- [SOURCE PASSAGE]
※

Urban Farm Collective Converts Vacant City Lots into Edible Gardens, Exchanges Food for Hours Worked

March 7, 2013 |

Photo Credit: Urban Farm Collective.

It all started with a simple idea: bring neighbors together to transform vacant city lots into neighborhood food gardens. Why? To improve the quality of food available to the community. From that little seed, the Urban Farm Collective (UFC) has grown into multiple working gardens throughout the Portland, Oregon area.

“In the seed stages, it was very much just a handful of friends,” says Urban Farm Collective Director Janette Kaden. “We had yards and we thought we’d  share them and turn them into gardens.”

But it took some creative thinking to cultivate that seed idea into the strong community network it has grown to be.

“In 2009, we started with one garden,” Kaden says. “About a dozen people came to the table to talk about this idea of transforming vacant lots into gardens. But, out of that, only one or two people would show up at the garden to work.”

Kaden laughs when she says this, but it was clear that this was a problem that needed to be addressed. Those early planners reasoned that so few would show up to actually do the gardening because, though the idea was supported, the people needed guidance from experienced gardeners, Kaden explains.

“We put the word out that we needed experienced garden managers,” she says. “Then they started contacting us and offering to help. We’d do some vetting to make sure they were confident and qualified and knew enough to share their knowledge.”

From out of this grew the UFC’s Apprenticeship Program. Handled in a very individual way, the Apprenticeship Program allows the garden managers to have the freedom to teach as they feel works best for them, according to Kaden.

“We do have some basic guidelines we give our garden managers,” she says. “But it’s fairly loose. Each manager does it a different way. We’re all volunteers and there’s a lot of freedom regarding how the teaching is done.”

※

- [WRITTEN TASK 1] Return the full article on the Urban Farm Collective verbatim.

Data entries
※

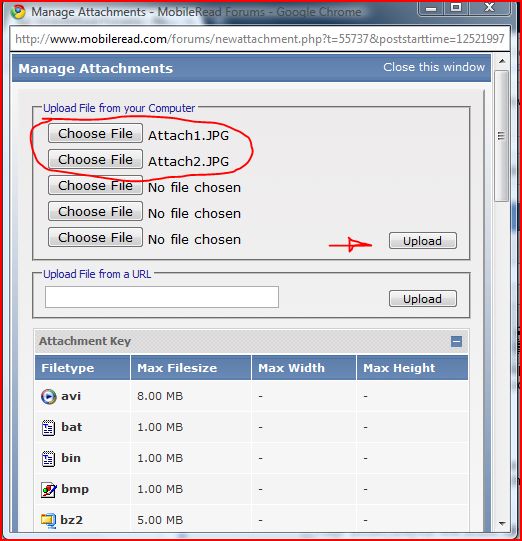Click the URL upload text field

162,297
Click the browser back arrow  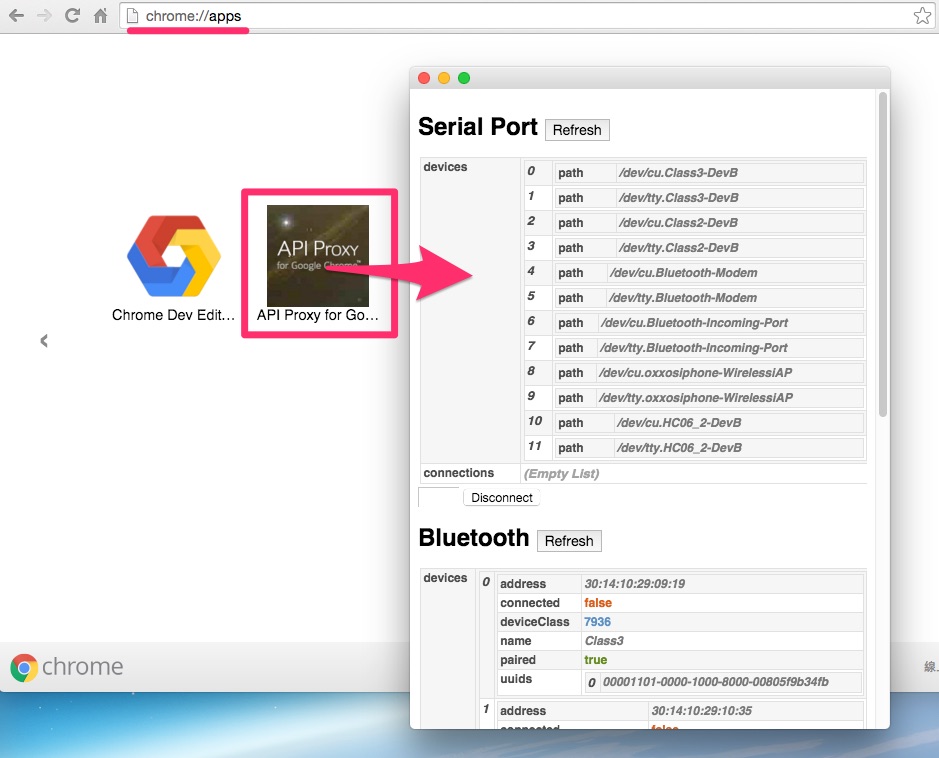pos(16,16)
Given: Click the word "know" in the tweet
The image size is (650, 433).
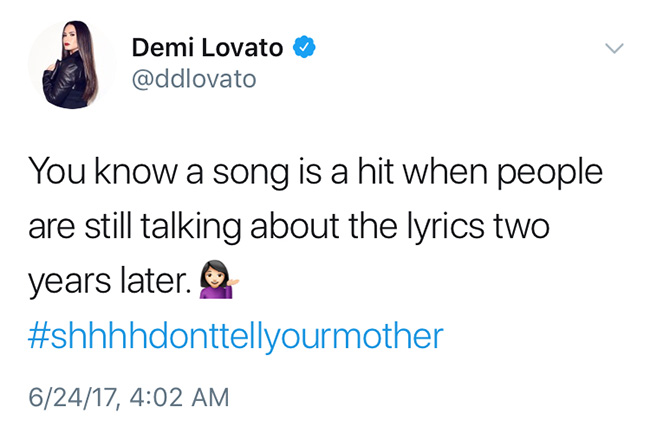Looking at the screenshot, I should pyautogui.click(x=126, y=174).
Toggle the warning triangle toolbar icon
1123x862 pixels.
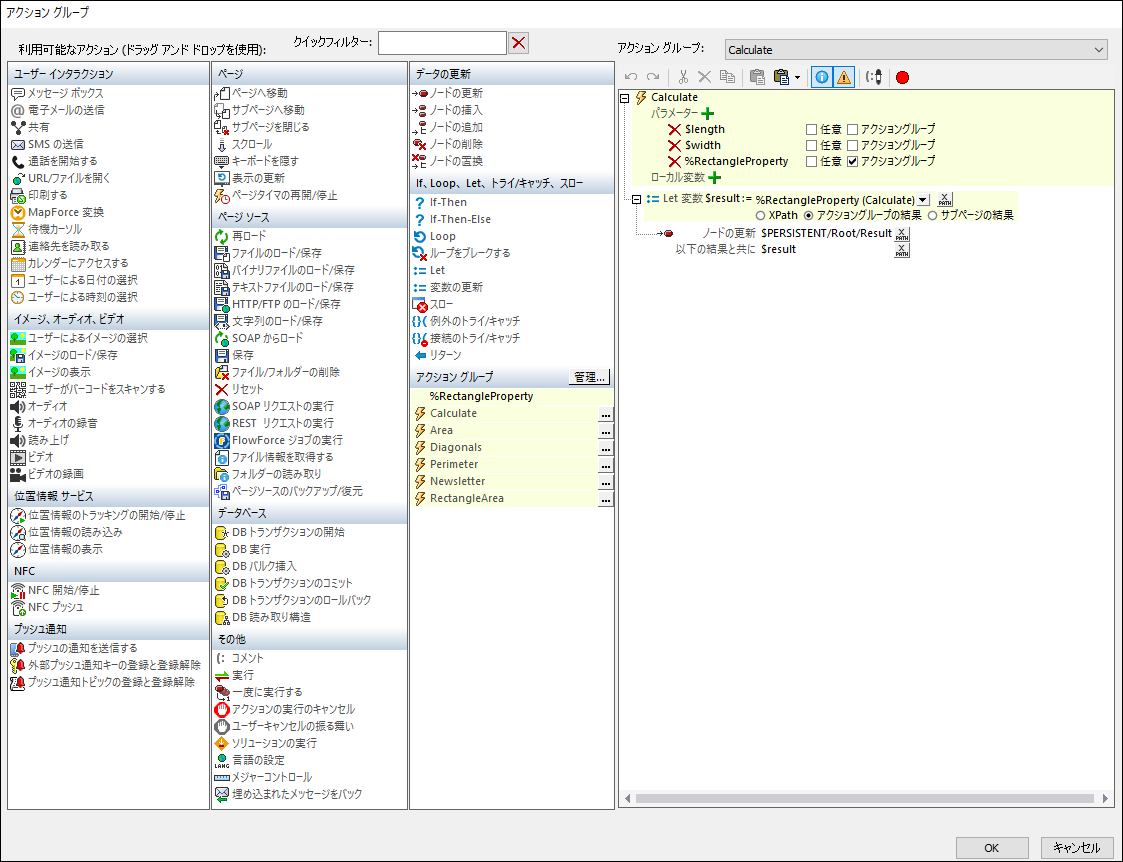pos(844,77)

※

- [WRITTEN TASK 2] Rewrite the data entries starting at the line containing "Toggle the warning triangle toolbar icon" and ending at the last entry, replacing "toolbar icon" with "toolbar button" and leaving everything else unchanged. Omit the pictures from your answer.

- [COMPLETE RESPONSE 1]
Urban Farm Collective Converts Vacant City Lots into Edible Gardens, Exchanges Food for Hours Worked

March 7, 2013 |

Photo Credit: Urban Farm Collective.

It all started with a simple idea: bring neighbors together to transform vacant city lots into neighborhood food gardens. Why? To improve the quality of food available to the community. From that little seed, the Urban Farm Collective (UFC) has grown into multiple working gardens throughout the Portland, Oregon area.

“In the seed stages, it was very much just a handful of friends,” says Urban Farm Collective Director Janette Kaden. “We had yards and we thought we’d  share them and turn them into gardens.”

But it took some creative thinking to cultivate that seed idea into the strong community network it has grown to be.

“In 2009, we started with one garden,” Kaden says. “About a dozen people came to the table to talk about this idea of transforming vacant lots into gardens. But, out of that, only one or two people would show up at the garden to work.”

Kaden laughs when she says this, but it was clear that this was a problem that needed to be addressed. Those early planners reasoned that so few would show up to actually do the gardening because, though the idea was supported, the people needed guidance from experienced gardeners, Kaden explains.

“We put the word out that we needed experienced garden managers,” she says. “Then they started contacting us and offering to help. We’d do some vetting to make sure they were confident and qualified and knew enough to share their knowledge.”

From out of this grew the UFC’s Apprenticeship Program. Handled in a very individual way, the Apprenticeship Program allows the garden managers to have the freedom to teach as they feel works best for them, according to Kaden.

“We do have some basic guidelines we give our garden managers,” she says. “But it’s fairly loose. Each manager does it a different way. We’re all volunteers and there’s a lot of freedom regarding how the teaching is done.”

- [COMPLETE RESPONSE 2]
Toggle the warning triangle toolbar button
1123x862 pixels.
pos(844,77)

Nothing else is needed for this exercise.